For a leftie, the answer is obvious. We live in the most class-bound society in the developed world and this government of millionaires, led by a toffee-nosed public schoolboy, is determined to make it even more so. That’s the barely concealed agenda behind raising university tuition fees, cutting the Education Maintenance Allowance, reducing the top rate of income tax, protecting the City of London and slashing benefits. As Alan Johnson said when George Osborne first unveiled his austerity programme in 2010, ‘This is what they came into politics for.’
Now, it’s plainly not true that Britain is more hamstrung by class than any other western country. Institutions like Oxford University and the BBC are often attacked for failing to do more to promote social mobility, but actually Britain doesn’t fare too badly in the international league tables. If you measure inter-generational social mobility according to occupation (typically a seven-class model with ‘higher managerial and professional’ at the top and ‘routine’ at the bottom), Britain sits somewhere in the middle of the table of developed countries, level-pegging with Germany.
True, if you measure social mobility by income instead, Britain fares worse. But even according to that metric, we’re still not the most class-bound society in the developed world. Not as class-bound as America, for instance.
So the leftie’s explanation for why class is back at the forefront of our minds — and his crude analysis of what motivates senior Conservative politicians — is wrong. This government is as committed as the previous one to extending opportunities, with Exhibit A in the case for the defence being Michael Gove’s education reforms. As a nation, we remain obsessed with class in spite of our track record on social mobility, not because of it.
I think it has more to do with psychology than sociology.

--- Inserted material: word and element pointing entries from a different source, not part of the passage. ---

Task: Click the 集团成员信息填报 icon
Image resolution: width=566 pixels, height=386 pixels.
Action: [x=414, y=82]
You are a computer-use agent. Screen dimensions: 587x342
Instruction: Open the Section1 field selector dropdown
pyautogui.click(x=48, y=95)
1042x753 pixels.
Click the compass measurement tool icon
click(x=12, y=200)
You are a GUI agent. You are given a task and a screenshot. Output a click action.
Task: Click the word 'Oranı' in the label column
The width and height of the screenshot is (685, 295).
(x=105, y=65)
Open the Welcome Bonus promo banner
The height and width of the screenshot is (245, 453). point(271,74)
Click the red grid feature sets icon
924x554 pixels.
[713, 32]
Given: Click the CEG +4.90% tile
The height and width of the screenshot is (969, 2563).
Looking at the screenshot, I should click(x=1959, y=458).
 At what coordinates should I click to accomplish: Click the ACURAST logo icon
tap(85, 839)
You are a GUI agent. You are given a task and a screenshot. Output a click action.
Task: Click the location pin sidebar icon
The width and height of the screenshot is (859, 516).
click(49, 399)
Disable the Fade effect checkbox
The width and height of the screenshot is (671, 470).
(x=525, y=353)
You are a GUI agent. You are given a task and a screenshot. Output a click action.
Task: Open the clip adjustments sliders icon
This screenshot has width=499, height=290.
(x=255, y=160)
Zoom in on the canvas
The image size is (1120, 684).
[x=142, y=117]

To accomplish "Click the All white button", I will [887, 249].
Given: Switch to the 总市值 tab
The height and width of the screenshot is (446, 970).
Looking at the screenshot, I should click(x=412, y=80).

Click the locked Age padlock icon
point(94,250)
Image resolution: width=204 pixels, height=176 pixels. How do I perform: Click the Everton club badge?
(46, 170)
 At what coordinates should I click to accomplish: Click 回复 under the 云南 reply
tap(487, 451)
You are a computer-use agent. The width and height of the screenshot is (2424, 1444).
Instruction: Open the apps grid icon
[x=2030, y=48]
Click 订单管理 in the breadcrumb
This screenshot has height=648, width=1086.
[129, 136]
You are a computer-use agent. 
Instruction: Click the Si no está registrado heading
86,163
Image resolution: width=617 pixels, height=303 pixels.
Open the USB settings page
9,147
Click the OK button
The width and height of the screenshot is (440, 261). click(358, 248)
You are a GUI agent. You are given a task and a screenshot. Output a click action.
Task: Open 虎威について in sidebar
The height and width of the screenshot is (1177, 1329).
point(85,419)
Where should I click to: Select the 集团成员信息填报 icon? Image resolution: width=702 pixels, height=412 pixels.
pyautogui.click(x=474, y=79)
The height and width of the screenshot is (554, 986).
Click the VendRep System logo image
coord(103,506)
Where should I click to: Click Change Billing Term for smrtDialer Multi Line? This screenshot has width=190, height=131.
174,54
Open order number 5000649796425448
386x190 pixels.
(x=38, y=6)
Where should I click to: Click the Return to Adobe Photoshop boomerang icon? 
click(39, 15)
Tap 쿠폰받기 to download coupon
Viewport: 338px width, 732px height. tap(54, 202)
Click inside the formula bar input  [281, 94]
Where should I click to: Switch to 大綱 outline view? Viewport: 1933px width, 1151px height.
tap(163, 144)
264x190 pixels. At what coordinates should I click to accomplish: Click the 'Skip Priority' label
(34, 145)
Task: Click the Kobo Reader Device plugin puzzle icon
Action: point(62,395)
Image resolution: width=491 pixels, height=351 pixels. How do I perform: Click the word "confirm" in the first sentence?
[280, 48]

When we think about ourselves as a people, we quickly fall back on class stereotypes, not least because they’re so familiar to us from our literary classics, our great works of drama, our favourite films and television shows, etc. It’s as if British public life is a shadow play, an echo of another, more vivid comedy drama in which the toffs and the plebs are constantly battling it out. When we look at figures like David Cameron and Ed Miliband, the nuances of their particular backgrounds don’t register, and, instead, we cast them as the latest actors in this never-ending Punch-and-Judy show.
I’m not saying our public life is always filtered through this prism. During the Blair years, this long-running West End farce began to fade from the national consciousness. But it doesn’t take much for it to be revived. I don’t mean the double-dip recession. I mean the appearance of a series of psychological triggers in quick succession: the granny tax, pasty-gate, pleb-gate. It doesn’t help that Cameron’s wife’s stepfather is a viscount, or Osborne’s father a baronet. Suddenly, the class paradigm is rampant again, distorting our perception of life inside the Westminster village.
The American sociologist Stein Ringen had it right when he wrote: ‘What is peculiar in Britain is not the reality of the class system and its continuing existence, but class psychology: the preoccupation with class, the belief in class, and the symbols of class in manners, dress and language.’
Why should this be so? Why do we cling to this outdated national mythology, in spite of all the conflict it gives rise to? It’s all the more peculiar given that the English class system is generally considered to be the curse of our great nation — it literally hasn’t got any defenders. I think it has something to do with the comic aspects of the class stereo-types, with Peter Sellers in I’m All Right Jack at one end of the spectrum and Terry-Thomas in School for Scoundrels at the other. We may profess to hate our class system, but we cannot help but feel a wry affection for it. It’s part of who we are and we’re loath to give that up.